Whilst reflecting on identity and fatherhood in company, my interlocutor was expressing angst at his function that would also serve as his identity, when function was not available: that is: when he had been unable to get a permanent job as a teacher he had been unable to juxtapose this with his internal identity as a teacher.
Musings follow, would you like to know more?
Eowyn, daughter of Owain and keeper of the Dunstanane,
Twas to her that the torch of diplomacy passed.
She would treat with giants and Fae, convinced in the act of play,
Powers of speech and persuasion above others outclassed.
The warrior bairn, his golden locks set above a face so stern,
Twas to him that stewardship was gi'en.
He would patrol and police, armed with cap and felisse.
Countenance of strength and shoulders paean.
Belloch, the warlock, keeper of holly and fen,
Took it upon himself to improve the ken
Of offspring of the mighty Owain.
Charged with their education
Knower of faerie and glen
Belloch would save them from pain.
Thing is, this was very convincing.

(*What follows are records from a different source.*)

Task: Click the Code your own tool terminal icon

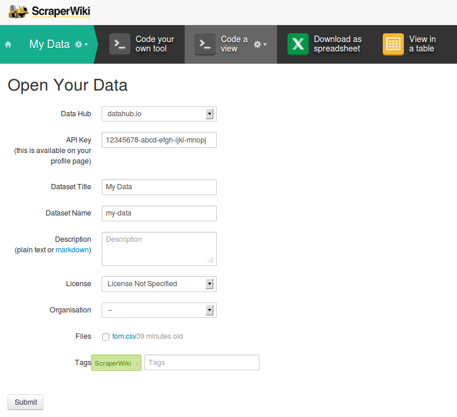Action: pyautogui.click(x=119, y=44)
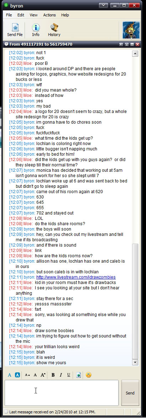Viewport: 146px width, 418px height.
Task: Open the emoticon picker
Action: 89,375
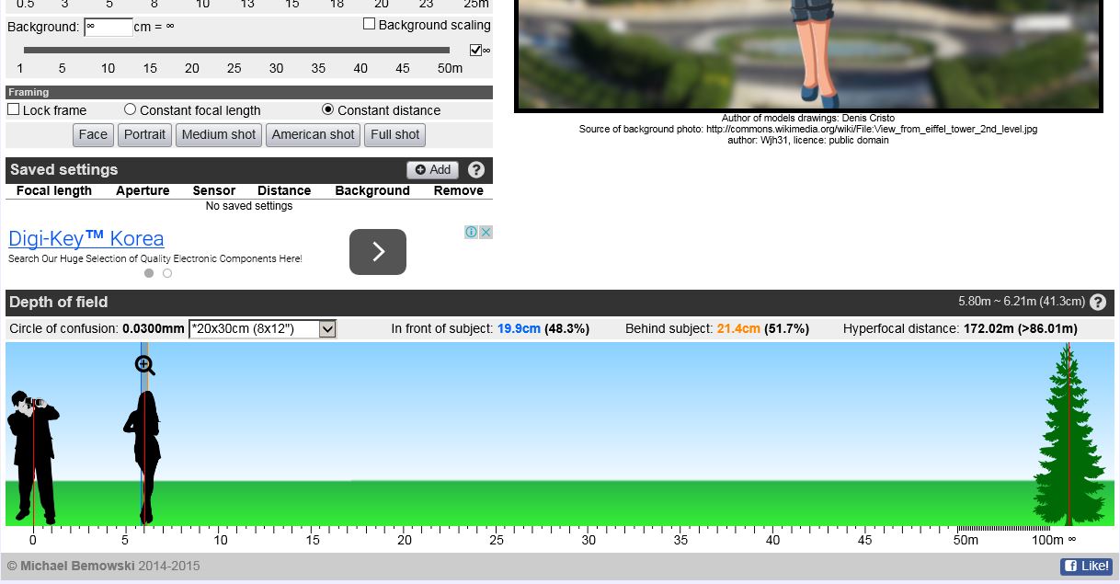
Task: Open the Digi-Key Korea ad link
Action: click(x=86, y=239)
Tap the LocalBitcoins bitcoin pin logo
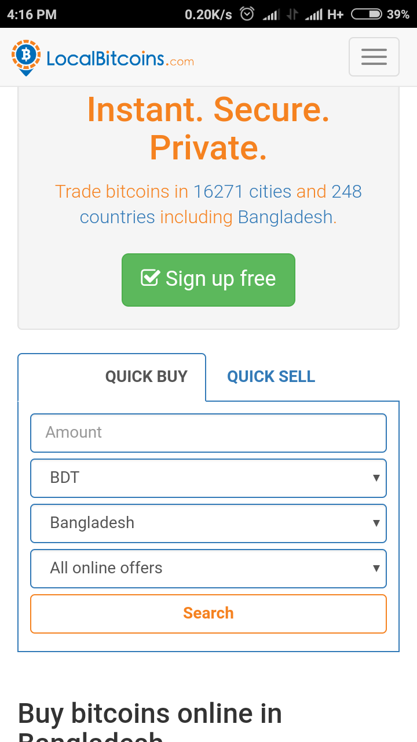 tap(25, 57)
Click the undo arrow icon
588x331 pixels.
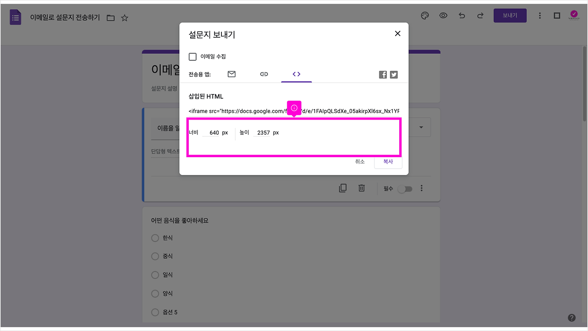pyautogui.click(x=462, y=15)
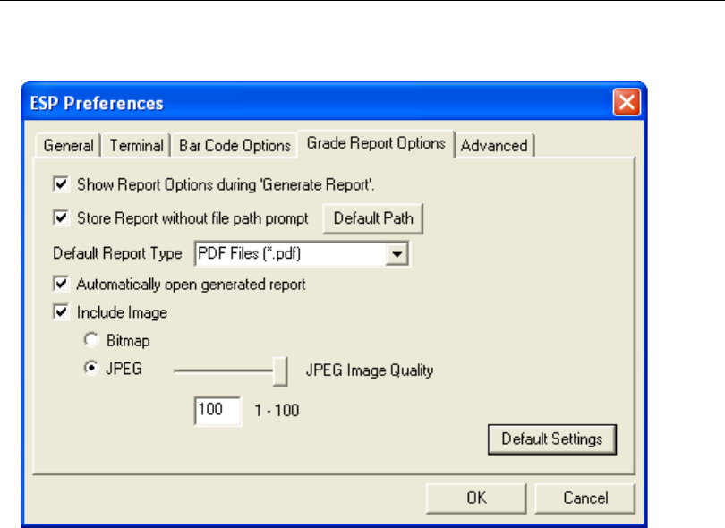The height and width of the screenshot is (528, 725).
Task: Select the Bitmap radio button
Action: pos(90,341)
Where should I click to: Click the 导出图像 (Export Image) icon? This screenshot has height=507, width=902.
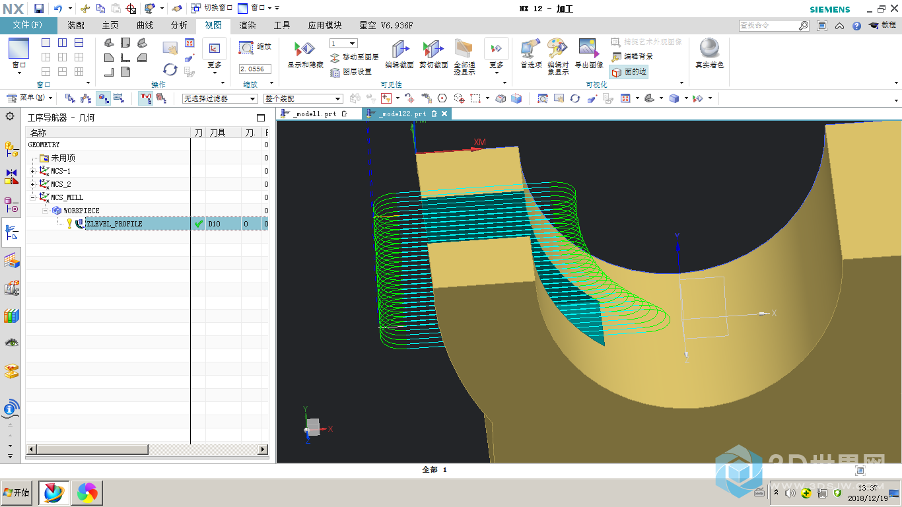[588, 49]
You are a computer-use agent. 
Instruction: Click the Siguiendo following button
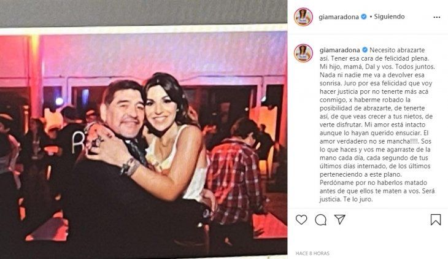pos(390,17)
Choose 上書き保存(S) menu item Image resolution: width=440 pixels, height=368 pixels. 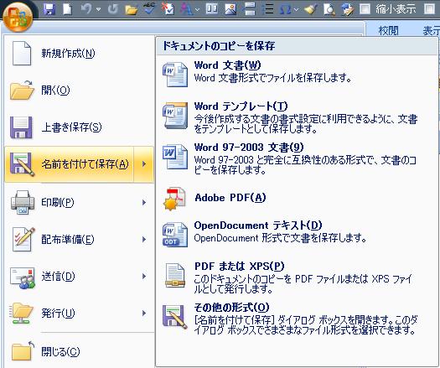pyautogui.click(x=80, y=127)
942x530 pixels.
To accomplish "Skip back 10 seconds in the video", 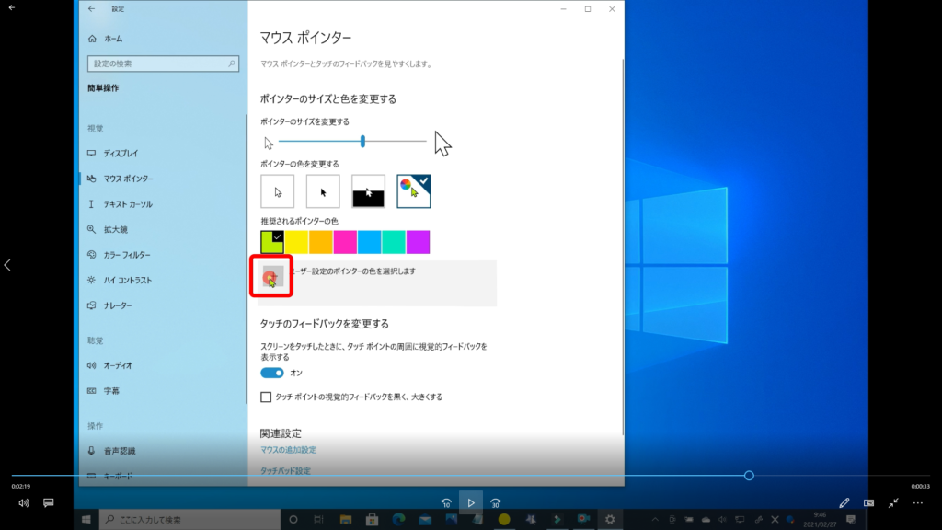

Indeed, to the point where I agreed that identity was tied up in the job and suggested that it had always been thus - we were teachers. However, in the careful moments since, considerably less beer-addled, there has been careful reconsideration. Perhaps this is not as simple as it first appears.
Stories old and chronicles new Belloch did impart,
Of Kings and Honour and Learning and Art,
By example, with lessons, and illustration did start
To create in them the world apart.
Teachers, throughout history, have been many things but rarely only teachers. They have been philosophers and artists, mechanics and engineers, scientists and questioners - but never just teachers. My friend is one of these, playing with language and the building blocks of social interaction and allowing others, through joining him on his own journeys, to do the same through imitation. That is what teaching is about and has been since the dawn of time. This would indicate that he was incorrect. It is a not a teacher that he is, rather the job, of being a teacher, allows him to more fully express his real identity as a linguist. Nowhere was this more apparent than in observing his parenting. And this as a purely positive thing.

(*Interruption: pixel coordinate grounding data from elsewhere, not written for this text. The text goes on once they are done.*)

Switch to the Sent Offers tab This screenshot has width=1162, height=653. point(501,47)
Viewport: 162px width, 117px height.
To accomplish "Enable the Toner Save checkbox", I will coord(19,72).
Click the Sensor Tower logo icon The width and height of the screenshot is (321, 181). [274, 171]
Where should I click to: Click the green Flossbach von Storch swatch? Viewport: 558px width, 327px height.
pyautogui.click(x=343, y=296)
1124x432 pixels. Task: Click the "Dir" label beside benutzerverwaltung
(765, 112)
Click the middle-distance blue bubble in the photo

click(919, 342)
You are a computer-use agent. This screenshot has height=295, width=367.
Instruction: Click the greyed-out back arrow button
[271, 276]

But it went further. Teaching, as opposed to being something else that people learn from, is tied up more with story-telling in history than it is with what is generally referred to as 'education'. I am not a storyteller. As this blog has proven, my talent for poetry and storytelling is lacking: I am too dense, too intense, and, as a consequence, I lack any tone or voice. My playing with language is mechanical, my terminology too technical and influenced by history to actually get to the story itself. Characters suffocate in my prose and scenes are drawn as by an architect - without colour and without emotion. By contrast, my friend can use these things - his every utterance was laced with explosive colour and so his child, limited in vocabulary by age, was similarly blessed.
My wife passes colour to our children. My daughter, about whom not much is in this blog, speaks with a palette that is largely influenced by that used by her mother. Put another way: I can read a book, my wife and daughter can sing it.

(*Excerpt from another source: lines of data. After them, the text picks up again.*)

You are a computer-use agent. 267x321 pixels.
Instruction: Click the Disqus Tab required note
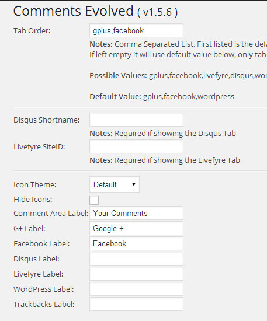[162, 134]
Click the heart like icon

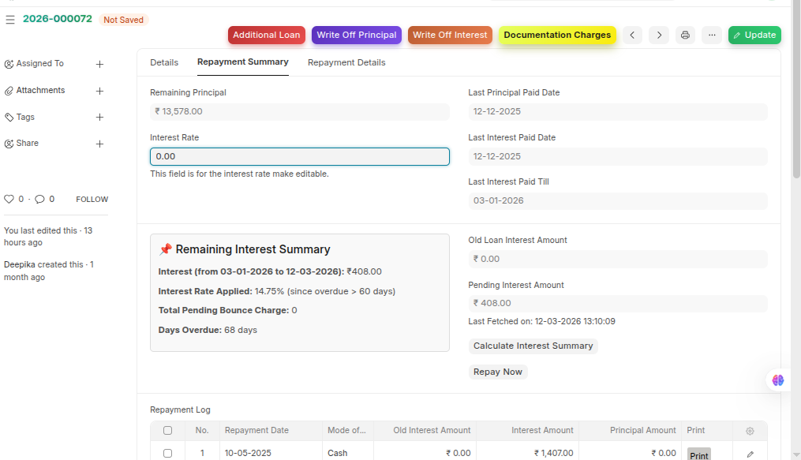point(9,200)
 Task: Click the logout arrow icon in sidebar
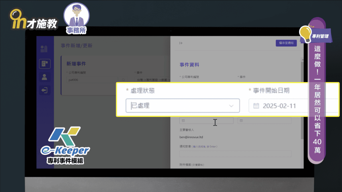coord(44,90)
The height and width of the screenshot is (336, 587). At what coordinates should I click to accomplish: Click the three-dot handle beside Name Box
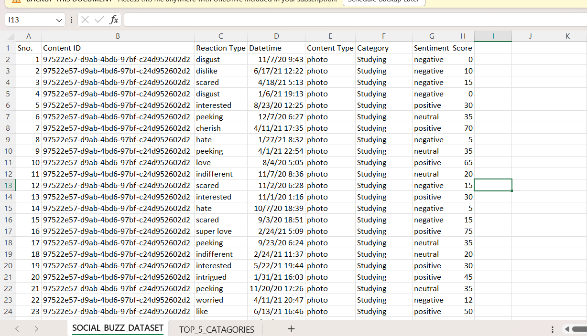pos(72,20)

In this way I am not a teacher at all. I do not pass on the colour and passion of the subjects that I impart and I am largely unable to string together fables and legends. Take the Dimwald itself.
I mapped it. I could describe that map to you, scan it and upload it. One day it will appear in these pages, that much is certain. But it would be no more living then than it is now. My Boy and I walk in the woods and the stories I tell are mere chronicles or pass mostly in silence. The woods provide the colour and the song, I provide the sleeve notes and descriptive panel to the side of the masterpiece - though I lack the beauty of brevity.
So what is my identity?
Defining that from the Boy, then I am the father - the source of comfort and the template for gender-based behaviours. The Boy associates reading, writing, sulking, walking and coldness with his manliness. The Father is the bringer of sleep, the pusher of swings and the soaker of blows. Passive and impassive; reflective and reflecting; placid and implacable. This was intended to be a short note on Iron Age societal expectations of family, it seems to have sprung off on a different tangent. Iron Age fatherhood waits for another time.